Oh man. You know those nights where you have a hankerin’…but you just don’t know what for?! Well I was having one of those. It was so intense in fact that I decided to dig through the fridge and cupboards and try desperately to throw something together to satiate the feeling.
Well. Not to sound arrogant, but…NAILED IT!! I made a big batch of this and ate it for days. Didn’t even share. Mr. Rodgers stays away from quinoa, so I had it all to myself. No complaints here. This is my new favorite craving fixer! It’s so tasty and satisfying. It made me so happy that I have to share my glee with you !
So, here’s what you need:
- 1 lb Brussels Sprouts, halved
- 1 Can Chickpeas, drained
- 1 C Dry Quinoa (I used red)
- 2 Eggs
- 2-3 Tbsp Bacon Grease
- Salt, Pepper, Onion Powder, Garlic Powder, and Cayenne
And here’s how you do it!
- Preheat your oven to 350*!
- Place your sprouts and chickpeas in a bowl and drizzle with bacon grease.
- Season generously with salt, pepper, onion powder, and garlic powder. Add just a pinch of cayenne and toss it all together so that everything is coated with bacony goodness and all spices.
- Dump onto a foil lined pan and slide into your oven. Roast 25-40 minutes, until brussel and chickpeas are browned and crispy on the outside and tender on the inside.
- While waiting on your roasted ingredients, cook your quinoa according to package instructions (probably simmer in 2 C water for about 12 minutes).

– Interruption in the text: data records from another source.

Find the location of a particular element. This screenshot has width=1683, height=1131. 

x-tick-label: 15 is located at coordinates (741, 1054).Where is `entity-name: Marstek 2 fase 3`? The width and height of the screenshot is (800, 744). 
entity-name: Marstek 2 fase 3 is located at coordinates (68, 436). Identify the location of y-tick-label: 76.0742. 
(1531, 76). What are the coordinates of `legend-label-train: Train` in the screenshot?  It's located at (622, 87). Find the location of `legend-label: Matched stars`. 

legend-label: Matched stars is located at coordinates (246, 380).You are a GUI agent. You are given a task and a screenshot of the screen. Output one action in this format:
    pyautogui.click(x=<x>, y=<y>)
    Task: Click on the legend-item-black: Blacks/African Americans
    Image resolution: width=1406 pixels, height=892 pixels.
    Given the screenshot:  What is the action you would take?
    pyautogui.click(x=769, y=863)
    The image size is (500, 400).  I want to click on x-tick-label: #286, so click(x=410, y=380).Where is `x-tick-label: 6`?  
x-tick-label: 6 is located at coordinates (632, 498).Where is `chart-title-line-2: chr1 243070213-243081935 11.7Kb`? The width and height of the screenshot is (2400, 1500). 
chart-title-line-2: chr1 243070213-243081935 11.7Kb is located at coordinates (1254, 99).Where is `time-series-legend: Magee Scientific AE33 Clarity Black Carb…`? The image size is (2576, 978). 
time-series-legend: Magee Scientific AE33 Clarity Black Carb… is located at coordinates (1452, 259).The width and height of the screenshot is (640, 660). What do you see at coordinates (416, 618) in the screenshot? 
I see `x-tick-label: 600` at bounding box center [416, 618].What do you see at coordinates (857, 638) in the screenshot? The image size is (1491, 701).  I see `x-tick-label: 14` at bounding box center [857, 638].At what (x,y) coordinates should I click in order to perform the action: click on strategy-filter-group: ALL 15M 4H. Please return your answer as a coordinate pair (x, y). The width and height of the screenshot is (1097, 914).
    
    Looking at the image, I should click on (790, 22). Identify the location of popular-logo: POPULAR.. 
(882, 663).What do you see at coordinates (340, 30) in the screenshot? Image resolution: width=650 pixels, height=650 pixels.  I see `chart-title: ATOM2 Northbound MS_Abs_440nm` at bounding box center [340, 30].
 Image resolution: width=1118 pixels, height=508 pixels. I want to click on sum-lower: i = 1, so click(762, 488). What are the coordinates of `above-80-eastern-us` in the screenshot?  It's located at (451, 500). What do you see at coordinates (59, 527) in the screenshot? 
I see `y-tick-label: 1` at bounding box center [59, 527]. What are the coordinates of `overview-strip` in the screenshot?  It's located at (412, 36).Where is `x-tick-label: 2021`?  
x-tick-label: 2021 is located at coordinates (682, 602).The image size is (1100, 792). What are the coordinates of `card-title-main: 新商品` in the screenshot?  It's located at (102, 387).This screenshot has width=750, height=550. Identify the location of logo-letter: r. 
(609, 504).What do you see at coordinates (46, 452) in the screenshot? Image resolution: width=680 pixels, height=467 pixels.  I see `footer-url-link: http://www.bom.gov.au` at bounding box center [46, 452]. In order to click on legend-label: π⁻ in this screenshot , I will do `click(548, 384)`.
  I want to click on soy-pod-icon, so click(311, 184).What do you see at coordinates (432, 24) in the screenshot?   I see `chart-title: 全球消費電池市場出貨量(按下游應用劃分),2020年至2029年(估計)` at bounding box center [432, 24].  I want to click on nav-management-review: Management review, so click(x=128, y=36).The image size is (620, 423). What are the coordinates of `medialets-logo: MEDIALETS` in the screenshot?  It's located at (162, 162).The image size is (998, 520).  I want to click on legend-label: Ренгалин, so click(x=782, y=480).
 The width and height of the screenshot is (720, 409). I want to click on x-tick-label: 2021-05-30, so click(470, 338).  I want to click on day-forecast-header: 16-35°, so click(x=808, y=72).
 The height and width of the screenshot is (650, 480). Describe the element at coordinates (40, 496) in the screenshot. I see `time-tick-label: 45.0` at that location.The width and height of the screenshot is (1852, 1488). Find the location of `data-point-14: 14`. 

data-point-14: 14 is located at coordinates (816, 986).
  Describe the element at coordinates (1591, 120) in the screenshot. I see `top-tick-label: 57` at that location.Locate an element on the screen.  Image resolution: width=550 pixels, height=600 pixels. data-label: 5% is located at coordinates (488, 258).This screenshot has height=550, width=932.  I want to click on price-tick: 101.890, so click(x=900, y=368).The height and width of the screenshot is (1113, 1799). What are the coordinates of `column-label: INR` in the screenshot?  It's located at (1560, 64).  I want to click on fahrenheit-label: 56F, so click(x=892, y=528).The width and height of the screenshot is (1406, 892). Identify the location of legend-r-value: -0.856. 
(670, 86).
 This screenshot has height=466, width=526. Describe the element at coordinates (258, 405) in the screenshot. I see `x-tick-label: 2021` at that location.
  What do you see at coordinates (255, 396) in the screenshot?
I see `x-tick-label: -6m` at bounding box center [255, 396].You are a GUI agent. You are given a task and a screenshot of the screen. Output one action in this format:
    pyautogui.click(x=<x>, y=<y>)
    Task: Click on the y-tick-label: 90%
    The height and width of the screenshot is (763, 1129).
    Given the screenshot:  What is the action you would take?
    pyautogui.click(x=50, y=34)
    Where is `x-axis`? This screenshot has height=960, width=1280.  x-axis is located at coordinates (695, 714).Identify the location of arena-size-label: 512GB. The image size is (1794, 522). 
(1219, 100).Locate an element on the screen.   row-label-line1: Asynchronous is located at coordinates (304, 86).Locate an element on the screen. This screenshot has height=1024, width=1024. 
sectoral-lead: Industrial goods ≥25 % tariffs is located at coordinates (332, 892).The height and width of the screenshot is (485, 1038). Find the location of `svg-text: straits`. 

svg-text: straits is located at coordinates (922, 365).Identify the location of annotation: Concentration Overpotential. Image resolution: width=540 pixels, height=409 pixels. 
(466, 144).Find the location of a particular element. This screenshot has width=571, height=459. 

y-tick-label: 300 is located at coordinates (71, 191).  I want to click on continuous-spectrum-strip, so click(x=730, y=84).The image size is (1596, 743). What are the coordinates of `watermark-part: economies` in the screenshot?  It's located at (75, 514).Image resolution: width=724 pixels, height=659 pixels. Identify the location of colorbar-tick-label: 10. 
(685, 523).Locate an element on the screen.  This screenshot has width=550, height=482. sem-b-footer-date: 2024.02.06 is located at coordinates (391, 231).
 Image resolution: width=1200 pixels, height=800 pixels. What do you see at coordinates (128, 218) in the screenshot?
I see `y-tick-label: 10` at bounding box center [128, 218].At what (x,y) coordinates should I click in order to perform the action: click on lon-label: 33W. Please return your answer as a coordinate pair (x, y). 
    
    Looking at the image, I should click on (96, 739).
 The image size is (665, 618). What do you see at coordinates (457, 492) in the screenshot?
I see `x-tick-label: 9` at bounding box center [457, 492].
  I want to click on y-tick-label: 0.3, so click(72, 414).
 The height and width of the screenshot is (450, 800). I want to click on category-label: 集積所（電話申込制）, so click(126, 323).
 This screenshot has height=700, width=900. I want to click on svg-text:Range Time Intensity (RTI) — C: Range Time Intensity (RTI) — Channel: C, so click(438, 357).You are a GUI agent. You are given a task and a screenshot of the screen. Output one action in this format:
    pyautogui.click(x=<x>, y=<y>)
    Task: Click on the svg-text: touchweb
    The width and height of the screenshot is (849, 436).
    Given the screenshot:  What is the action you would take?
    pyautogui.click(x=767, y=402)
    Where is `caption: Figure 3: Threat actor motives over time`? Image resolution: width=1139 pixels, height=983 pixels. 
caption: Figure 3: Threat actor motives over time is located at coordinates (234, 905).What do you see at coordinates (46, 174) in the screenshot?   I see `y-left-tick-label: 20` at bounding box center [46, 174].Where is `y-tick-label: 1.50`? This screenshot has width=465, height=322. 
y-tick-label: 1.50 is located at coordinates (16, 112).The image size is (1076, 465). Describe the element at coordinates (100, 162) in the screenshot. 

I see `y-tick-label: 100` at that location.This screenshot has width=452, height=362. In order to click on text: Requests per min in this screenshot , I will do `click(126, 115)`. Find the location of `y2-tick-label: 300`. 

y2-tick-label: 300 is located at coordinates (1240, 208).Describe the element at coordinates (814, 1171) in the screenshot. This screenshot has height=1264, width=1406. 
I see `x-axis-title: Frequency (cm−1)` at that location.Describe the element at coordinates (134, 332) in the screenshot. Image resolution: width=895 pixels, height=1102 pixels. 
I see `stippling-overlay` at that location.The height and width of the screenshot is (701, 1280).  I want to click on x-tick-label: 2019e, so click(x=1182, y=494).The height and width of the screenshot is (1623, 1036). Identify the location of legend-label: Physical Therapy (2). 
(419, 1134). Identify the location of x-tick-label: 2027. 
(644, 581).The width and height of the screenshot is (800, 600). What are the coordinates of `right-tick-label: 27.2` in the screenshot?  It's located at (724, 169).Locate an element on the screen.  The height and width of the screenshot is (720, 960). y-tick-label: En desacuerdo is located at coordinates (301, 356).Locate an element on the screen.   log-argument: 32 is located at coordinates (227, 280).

- When water has evaporated and quinoa is done, create a crater in the middle of your pot. Scramble your eggs in a bowl then dump into the “crater.” Cook, scraping, so that you get scrambled eggs. When eggs are done, mix it into the quinoa so you have little bits throughout.
- As soon as your brussels and chickpeas are done, add quinoa mixture and stir to evenly combine. Adjust seasoning as needed, and eat warm. Sooo comforting I hope you love it as much as I did!
Place your Brussels and chickpeas in a bowl. Toss with bacon grease and spices (careful with the cayenne!). I put just a pinch and it was perfect!
Sorry for the horrid blurry picture, but I knew this step might be confusing so I had to put it in there anyway. Cook your quinoa. When the liquid is gone, create a hole in the middle and pour your eggs into it. Cook, scraping often to get little bits of scrambled egg. DONT MIX IN QUINOA UNTIL THE EGGS ARE FULLY COOKED!
Pull out sprouts and chickpeas when they are deeply browned and crispy on the outside; tender on the inside.
See how your quinoa mixture should look?
Dump quinoa mixture on top of roasted mixture and stir together.
Season if needed. But mostly…just enjoy. Ah yeah. So happy.